After all, many in the West turn around from condemning some of the world’s theocracies and state-enforced religions, to then praise Israel, which represents only a more complex and subtle form of the very same thing, its rather odd form of democracy used both as an enforcement and public relations mechanism for so much that is plainly unfair and not democratic and anything but representing liberal principles.

The true meaning of the word “liberal” relates to the very foundations of Western society, ideals about human and democratic rights, the long march through many difficulties since the Enlightenment towards an enduring set of values in human affairs. Even if we don’t always live up to them, their survival remains important. They can no more become obsolete than decency and fairness.



NOTE: In a much fuller statement seen later in another source, I believe the remarks to which I have reacted certainly do not represent the complexity of what Putin tried to communicate. It’s a very good example of how press reporting can misrepresent, even in an above-average source like Aljazeera.

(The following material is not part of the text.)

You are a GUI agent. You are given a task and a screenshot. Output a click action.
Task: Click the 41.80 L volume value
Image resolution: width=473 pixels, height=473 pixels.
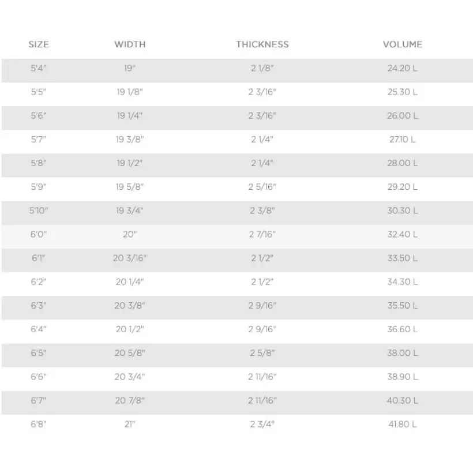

But I also very much believe Putin failed himself in offering some attention-getting quotes that led away from what he was trying to say overall. Some ideas or concepts can’t be reduced to aphorisms without distorting their meaning.

He was in part talking about the liberal view being only one of many that can exist and compete in the world. With that, I completely agree. I don’t believe in a true religion of any kind, especially ones that work to suppress others. Indeed, the essential point of view of genuine liberalism simply excludes doing that. Liberalism is not oppressive.

While much of what America has been doing in recent decades may be interpreted in the way Putin is suggesting, and thereby rejected, I do believe my statements about imperialism being the real American drive are completely valid. All the stuff about liberalism and democracy from Washington are props and stage make-up.

Putin was making the very valid point that people in some places have no history or experience with traditional European liberal values, and demands should not be put on them. Again, I agree, but again, I don’t think that’s what real liberals do. Washington’s efforts are not liberal, ever, and the liberal blubbering is just a recitation of scripture while making war.

He was also talking about taking all talk of values or ideology out of our international relations, which should be based only on pragmatic relations. That is the purest Putin, a very pragmatic man, and while I am less a pragmatist than he, I can accept that as a working principle in international affairs. It makes for a whole lot fewer sources of conflict.

There’s more to it, and I’ll have to get to the long, full text at some point.

Nevertheless, he did say the particular things to which I reacted, and I wouldn’t retract a word.